▶ **Requirement**
Return the lines that run from the line containing "The width and" through the end of the entries, both ends included. Leave out all pictures.

Collected data entries:
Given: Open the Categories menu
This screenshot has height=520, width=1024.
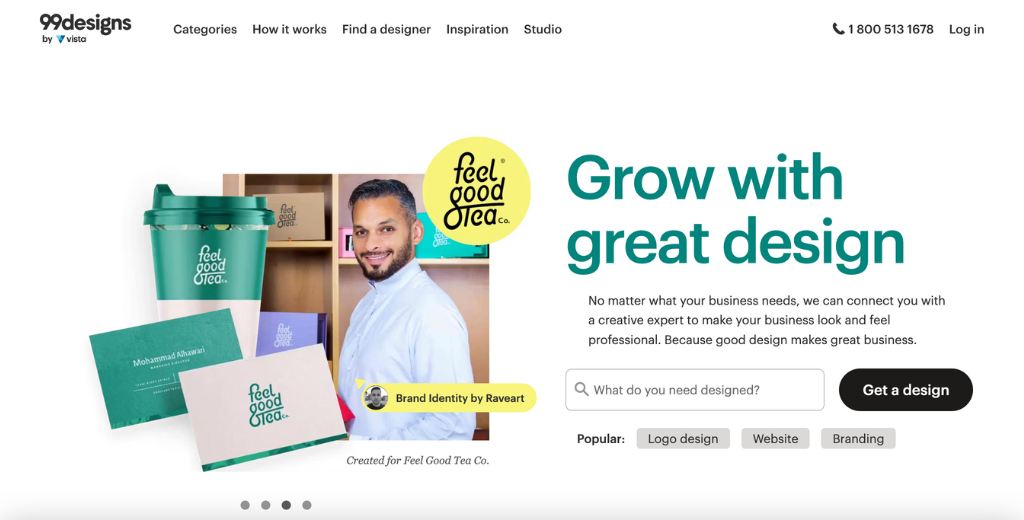Looking at the screenshot, I should [x=205, y=29].
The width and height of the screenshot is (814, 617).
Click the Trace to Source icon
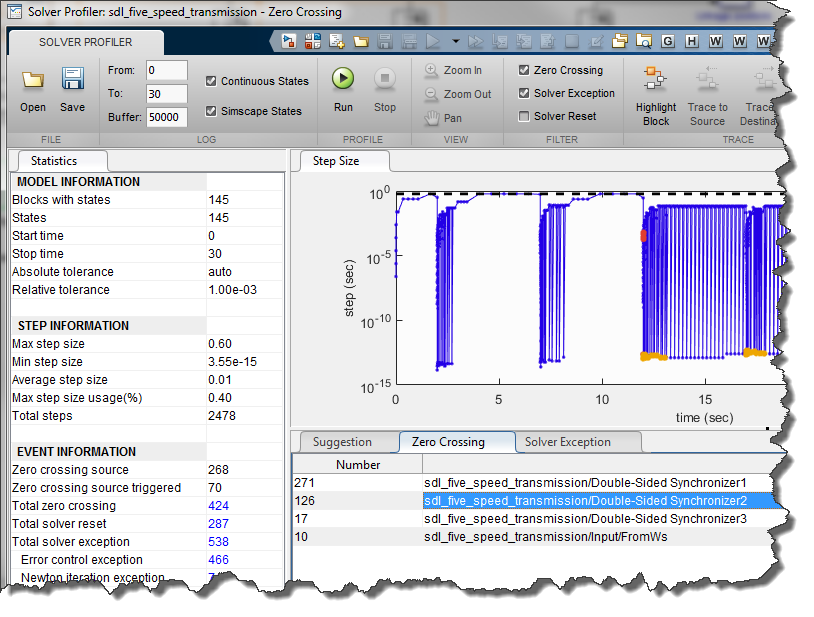coord(707,79)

▶ **Your solution**
The width and height of the screenshot is (814, 617).
Click the Trace to Source icon
coord(707,79)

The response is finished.